Cyclocross’s sustained, hour-long efforts on sharp muddy climbs earned these riders their strong legs, while maneuvering skinny tyres through slimy mud granted them superior bike handling skills to their more robotic rivals. If that skillset sounds familiar, it’s probably because cross-country mountain biking isn’t too far removed from the winter sport from Northern Europe. If you take cyclocross but make the courses techier, the climbs longer and the bikes a bit more suited to the terrain, then you basically have cross-country mountain biking. Even with the more technical courses we’re seeing in cross-country these days, XC racing isn’t a huge leap from cyclocross, which is why it has started to attract the attention of road cycling teams.

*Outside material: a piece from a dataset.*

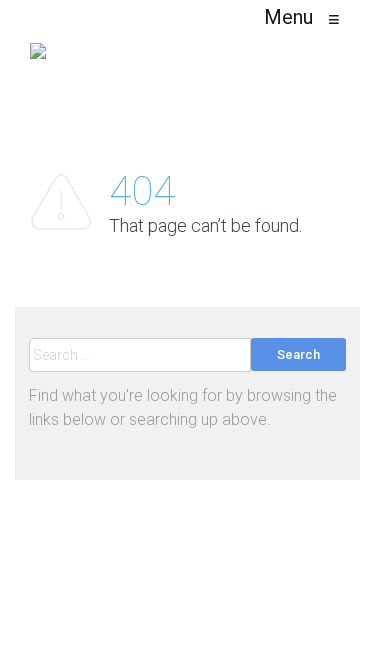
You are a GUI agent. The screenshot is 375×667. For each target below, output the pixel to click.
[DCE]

So, what’s the plan here? Is cross-country just going to become a feeder series for road racing and all of its best talents will be frittered away to grind themselves up alpine passes for a living?
Well, hopefully not. Van Der Poel and Van Aert still race cyclocross races because they value it as an important part of their race calendar and it keeps those skills sharp through the winter. Similarly, Pidcock was able to twist the arm of Ineos into starting a mountain bike program so he could target the Olympics and both Vader and Koretzky have said they will race on dirt alongside the road next year, albeit with a reduced calendar focussing on the biggest races.
Victor Koretzky won two World Cups in 2021, but will be racing fewer World Cups with his new team in 2022
XCO racing itself is also growing in viewership and prestige. Red Bull is never too open with its viewing figures but we know its streams passed 1 million views in 2015 and that it grew by 50% in 2018 alone. Add on top of this the drama and excitement of the Olympic Games and it’s clear mountain biking is a sport on the rise that team sponsors will want high-profile riders to be involved in. In fact, the inclusion of road teams is likely to be an even bigger boost for the discipline. Jumbo Visma has an annual team budget of €20 million, which we imagine is bigger than the rest of the XCO World Cup teams put together. Add to that the reported €50 million budget of Ineos Grenadiers, and you can start to imagine a significant financial boost for the sport of XC. The sport should also benefit from an influx of curious new fans that have come from the world of road cycling, who will further bolster its growing fanbase.
It’s going to be a very exciting few years in cross-country racing.